La Syrie comme miroir : ce qui aurait été sans la DCA
À la fin de son analyse, Levin publie une photo : un bombardier russe largue des bombes sur le désert syrien. La légende est courte et effrayante :
« Avec précision “quelque part là-bas” ».
Et il ajoute :
« Si ce n’était pas l’aide du monde libre à la création de la DCA ukrainienne, nous aurions vu la même chose au-dessus de l’Ukraine ».
L’armée russe, selon lui, ne « combat pas humainement » — elle ne sait tout simplement pas faire autrement.
Entre passé et futur
La rencontre entre Poutine et al-Charra n’est pas simplement un geste diplomatique. C’est une tentative de réécrire l’histoire de la guerre. Moscou essaie de maintenir son influence, même si son allié a changé.
Mais derrière les belles formulations sur « l’amitié des peuples » restent des traces — les ruines d’Alep, des milliers de Syriens qui ne verront jamais la vie paisible, et une nouvelle génération de Syriens pour qui « Russie » n’est pas un mot de manuel, mais le son d’une bombe qui tombe.

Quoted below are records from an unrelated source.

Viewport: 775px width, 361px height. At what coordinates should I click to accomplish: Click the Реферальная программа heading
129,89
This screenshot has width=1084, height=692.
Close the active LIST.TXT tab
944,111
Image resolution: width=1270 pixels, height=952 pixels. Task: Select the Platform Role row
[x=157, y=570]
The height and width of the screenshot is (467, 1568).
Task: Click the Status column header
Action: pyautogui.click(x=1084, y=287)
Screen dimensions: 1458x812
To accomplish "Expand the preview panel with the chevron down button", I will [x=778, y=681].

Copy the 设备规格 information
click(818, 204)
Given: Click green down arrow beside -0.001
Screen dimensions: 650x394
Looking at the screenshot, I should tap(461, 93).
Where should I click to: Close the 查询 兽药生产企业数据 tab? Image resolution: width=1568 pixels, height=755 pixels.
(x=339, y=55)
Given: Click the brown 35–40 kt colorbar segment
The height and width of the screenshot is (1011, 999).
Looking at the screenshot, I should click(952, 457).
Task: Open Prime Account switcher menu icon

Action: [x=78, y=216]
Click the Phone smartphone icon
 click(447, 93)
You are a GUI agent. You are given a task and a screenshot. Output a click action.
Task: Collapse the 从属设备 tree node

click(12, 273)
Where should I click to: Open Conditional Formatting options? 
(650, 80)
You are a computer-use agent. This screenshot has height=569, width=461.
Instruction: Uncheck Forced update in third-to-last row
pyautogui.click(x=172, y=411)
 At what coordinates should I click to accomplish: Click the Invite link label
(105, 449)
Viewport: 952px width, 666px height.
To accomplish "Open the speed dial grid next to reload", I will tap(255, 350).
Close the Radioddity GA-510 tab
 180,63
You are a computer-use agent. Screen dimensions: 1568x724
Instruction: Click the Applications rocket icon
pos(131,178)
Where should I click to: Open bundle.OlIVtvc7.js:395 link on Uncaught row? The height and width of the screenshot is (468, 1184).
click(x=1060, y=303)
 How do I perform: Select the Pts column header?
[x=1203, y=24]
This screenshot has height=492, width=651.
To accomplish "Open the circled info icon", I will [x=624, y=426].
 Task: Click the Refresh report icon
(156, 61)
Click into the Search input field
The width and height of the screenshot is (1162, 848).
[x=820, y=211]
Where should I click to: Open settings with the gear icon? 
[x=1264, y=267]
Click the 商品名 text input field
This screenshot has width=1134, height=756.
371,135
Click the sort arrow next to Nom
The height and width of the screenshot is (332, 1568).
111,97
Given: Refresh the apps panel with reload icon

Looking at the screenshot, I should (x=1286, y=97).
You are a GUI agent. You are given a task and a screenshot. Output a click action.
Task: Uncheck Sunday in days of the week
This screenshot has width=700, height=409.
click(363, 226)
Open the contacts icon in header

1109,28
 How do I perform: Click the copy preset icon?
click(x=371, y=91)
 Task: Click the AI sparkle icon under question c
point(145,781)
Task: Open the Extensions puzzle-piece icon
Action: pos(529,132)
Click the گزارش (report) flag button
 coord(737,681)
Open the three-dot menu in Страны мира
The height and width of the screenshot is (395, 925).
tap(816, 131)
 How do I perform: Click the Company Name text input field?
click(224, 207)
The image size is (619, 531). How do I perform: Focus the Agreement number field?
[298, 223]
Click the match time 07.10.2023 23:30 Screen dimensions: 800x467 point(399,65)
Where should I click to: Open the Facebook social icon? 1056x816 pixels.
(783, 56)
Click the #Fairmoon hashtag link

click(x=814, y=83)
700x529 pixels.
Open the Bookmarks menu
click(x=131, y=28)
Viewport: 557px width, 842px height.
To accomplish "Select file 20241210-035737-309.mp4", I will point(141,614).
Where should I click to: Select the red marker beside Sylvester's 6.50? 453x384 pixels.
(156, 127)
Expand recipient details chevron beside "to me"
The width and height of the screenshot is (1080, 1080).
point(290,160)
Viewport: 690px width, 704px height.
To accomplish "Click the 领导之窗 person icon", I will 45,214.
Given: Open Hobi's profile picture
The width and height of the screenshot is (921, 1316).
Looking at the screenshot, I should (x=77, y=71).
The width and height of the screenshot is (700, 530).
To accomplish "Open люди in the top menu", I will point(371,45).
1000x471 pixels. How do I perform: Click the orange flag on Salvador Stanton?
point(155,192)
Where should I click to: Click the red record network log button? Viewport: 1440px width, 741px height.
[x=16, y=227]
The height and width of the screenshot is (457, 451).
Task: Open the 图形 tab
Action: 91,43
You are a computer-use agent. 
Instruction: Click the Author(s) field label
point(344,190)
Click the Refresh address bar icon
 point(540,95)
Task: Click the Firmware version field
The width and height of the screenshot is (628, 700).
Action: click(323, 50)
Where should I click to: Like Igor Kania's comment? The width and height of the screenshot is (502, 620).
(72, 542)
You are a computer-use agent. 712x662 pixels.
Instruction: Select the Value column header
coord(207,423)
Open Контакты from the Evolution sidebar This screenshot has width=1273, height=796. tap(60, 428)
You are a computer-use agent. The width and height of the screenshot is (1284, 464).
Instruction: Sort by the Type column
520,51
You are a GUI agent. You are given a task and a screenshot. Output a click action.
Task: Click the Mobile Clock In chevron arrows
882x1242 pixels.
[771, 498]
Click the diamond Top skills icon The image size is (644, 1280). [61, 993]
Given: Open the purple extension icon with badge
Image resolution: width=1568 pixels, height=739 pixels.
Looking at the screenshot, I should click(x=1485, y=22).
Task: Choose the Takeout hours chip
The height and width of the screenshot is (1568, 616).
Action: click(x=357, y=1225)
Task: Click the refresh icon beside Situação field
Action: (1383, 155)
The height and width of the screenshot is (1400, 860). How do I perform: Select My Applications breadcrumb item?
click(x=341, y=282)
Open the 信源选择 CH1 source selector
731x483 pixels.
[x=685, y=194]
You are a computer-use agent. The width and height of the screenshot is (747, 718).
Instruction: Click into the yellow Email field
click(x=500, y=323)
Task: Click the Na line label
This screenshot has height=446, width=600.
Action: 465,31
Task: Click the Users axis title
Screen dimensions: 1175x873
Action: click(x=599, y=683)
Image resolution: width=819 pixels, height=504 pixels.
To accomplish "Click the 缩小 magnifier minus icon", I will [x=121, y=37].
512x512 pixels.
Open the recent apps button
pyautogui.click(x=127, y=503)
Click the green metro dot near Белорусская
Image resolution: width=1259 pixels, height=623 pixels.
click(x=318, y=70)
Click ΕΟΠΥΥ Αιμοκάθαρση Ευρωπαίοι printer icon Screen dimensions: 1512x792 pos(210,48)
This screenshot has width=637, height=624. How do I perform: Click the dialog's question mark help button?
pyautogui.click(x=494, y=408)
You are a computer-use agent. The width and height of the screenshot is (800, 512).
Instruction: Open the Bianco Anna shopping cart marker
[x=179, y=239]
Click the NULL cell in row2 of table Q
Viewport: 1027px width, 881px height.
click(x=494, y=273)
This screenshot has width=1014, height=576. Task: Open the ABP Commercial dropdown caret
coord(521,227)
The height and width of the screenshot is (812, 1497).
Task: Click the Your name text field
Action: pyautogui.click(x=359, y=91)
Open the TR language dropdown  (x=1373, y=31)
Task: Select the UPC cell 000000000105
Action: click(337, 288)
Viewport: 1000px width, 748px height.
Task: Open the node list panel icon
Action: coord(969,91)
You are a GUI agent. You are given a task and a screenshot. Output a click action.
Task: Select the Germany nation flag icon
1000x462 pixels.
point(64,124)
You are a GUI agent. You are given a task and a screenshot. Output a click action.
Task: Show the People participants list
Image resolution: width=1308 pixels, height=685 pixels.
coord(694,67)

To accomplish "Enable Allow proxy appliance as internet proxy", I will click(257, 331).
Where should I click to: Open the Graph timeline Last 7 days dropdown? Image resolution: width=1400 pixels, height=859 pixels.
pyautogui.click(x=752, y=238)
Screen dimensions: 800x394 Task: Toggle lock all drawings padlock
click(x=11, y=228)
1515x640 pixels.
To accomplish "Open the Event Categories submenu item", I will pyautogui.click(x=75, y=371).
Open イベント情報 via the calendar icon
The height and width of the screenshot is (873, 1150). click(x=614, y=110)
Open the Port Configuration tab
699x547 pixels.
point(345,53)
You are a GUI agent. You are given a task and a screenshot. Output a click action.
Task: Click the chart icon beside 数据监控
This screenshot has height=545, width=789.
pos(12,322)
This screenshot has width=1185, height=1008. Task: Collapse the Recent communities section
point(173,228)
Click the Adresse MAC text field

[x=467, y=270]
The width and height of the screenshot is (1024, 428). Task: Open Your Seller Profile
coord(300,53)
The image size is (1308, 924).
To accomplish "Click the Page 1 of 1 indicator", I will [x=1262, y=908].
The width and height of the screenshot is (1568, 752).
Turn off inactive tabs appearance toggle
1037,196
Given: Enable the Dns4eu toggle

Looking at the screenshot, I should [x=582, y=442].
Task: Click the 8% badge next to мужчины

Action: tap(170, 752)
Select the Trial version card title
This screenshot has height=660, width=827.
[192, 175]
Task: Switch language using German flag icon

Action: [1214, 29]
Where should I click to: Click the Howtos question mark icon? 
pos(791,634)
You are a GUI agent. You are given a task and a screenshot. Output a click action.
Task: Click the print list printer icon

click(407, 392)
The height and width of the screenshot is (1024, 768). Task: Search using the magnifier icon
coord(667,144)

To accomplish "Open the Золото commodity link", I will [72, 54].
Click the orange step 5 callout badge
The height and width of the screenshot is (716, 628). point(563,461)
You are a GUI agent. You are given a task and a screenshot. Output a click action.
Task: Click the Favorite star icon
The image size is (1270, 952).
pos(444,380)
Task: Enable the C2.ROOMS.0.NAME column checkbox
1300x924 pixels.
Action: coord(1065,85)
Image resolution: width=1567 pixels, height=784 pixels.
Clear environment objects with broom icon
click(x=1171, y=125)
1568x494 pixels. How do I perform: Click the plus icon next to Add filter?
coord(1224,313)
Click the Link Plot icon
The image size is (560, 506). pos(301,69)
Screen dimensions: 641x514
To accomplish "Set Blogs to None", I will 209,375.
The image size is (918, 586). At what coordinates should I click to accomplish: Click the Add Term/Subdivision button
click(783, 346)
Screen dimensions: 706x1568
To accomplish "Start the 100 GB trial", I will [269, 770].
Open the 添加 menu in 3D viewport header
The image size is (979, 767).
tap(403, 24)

NAnews : Israël suit attentivement les changements en Syrie, car c’est là que l’expansion militaire russe a commencé, devenant plus tard le prologue de la guerre contre l’Ukraine. Et, comme le souligne Yigal Levin, la seule chose qui empêche le ciel au-dessus de Kiev de connaître le sort d’Alep, c’est la DCA et la solidarité du monde libre.